→ What you should do: What is needed is an exact copy of the lines from the line holding "837x571 pixels. At" through the end of the material, with no other lines and no pictures.

→ Source information:
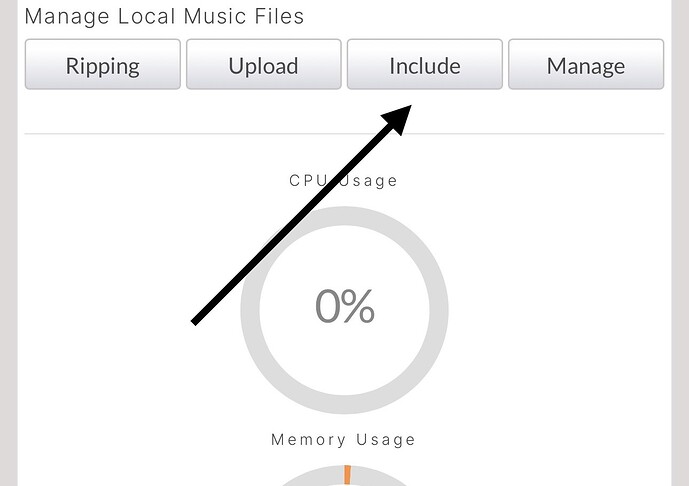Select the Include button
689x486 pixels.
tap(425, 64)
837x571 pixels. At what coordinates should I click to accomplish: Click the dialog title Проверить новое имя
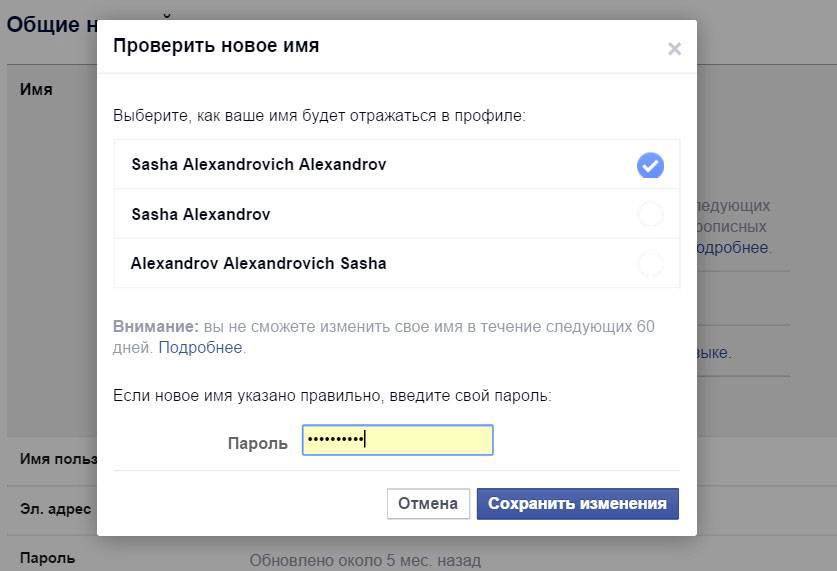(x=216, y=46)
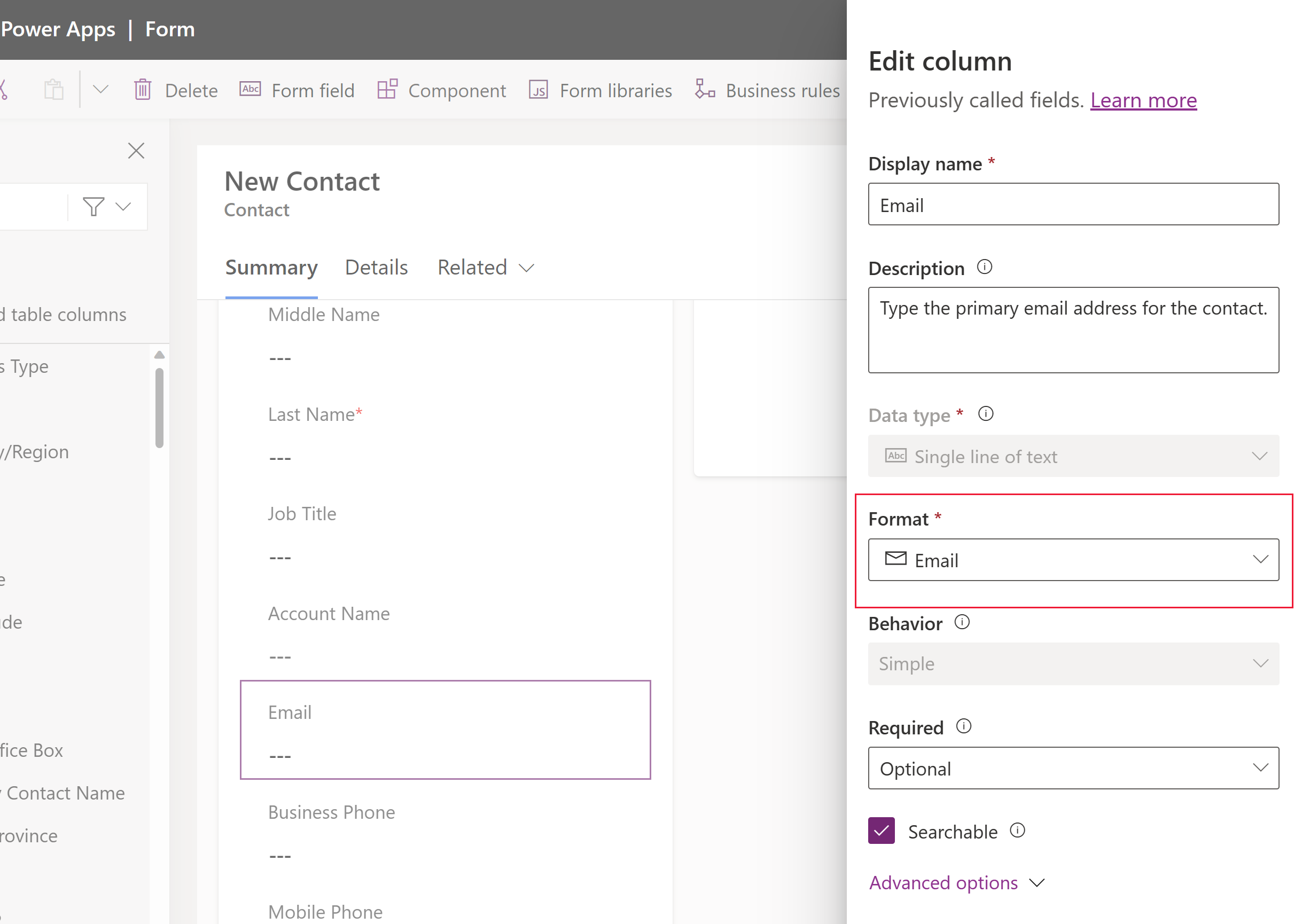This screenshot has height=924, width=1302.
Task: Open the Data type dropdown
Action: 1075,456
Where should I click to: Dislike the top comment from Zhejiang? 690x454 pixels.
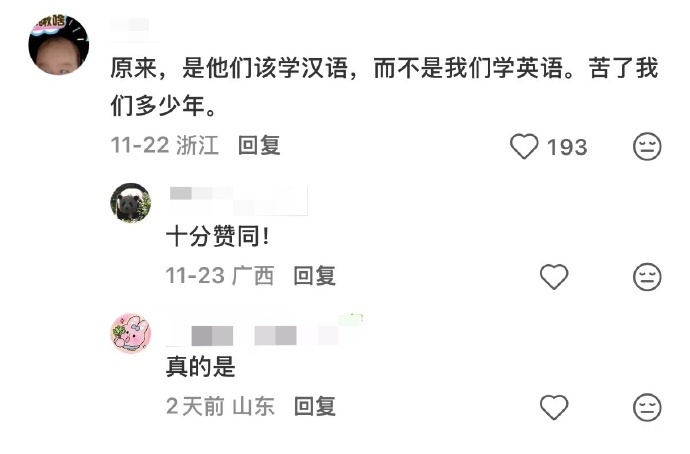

→ Solution for this problem:
837x571 pixels. At what coordinates should I click to accomplish: Click the dialog title Проверить новое имя
(x=216, y=46)
This screenshot has height=924, width=1302.
Task: Open the Data type dropdown
Action: 1075,456
Where should I click to: Dislike the top comment from Zhejiang? 690x454 pixels.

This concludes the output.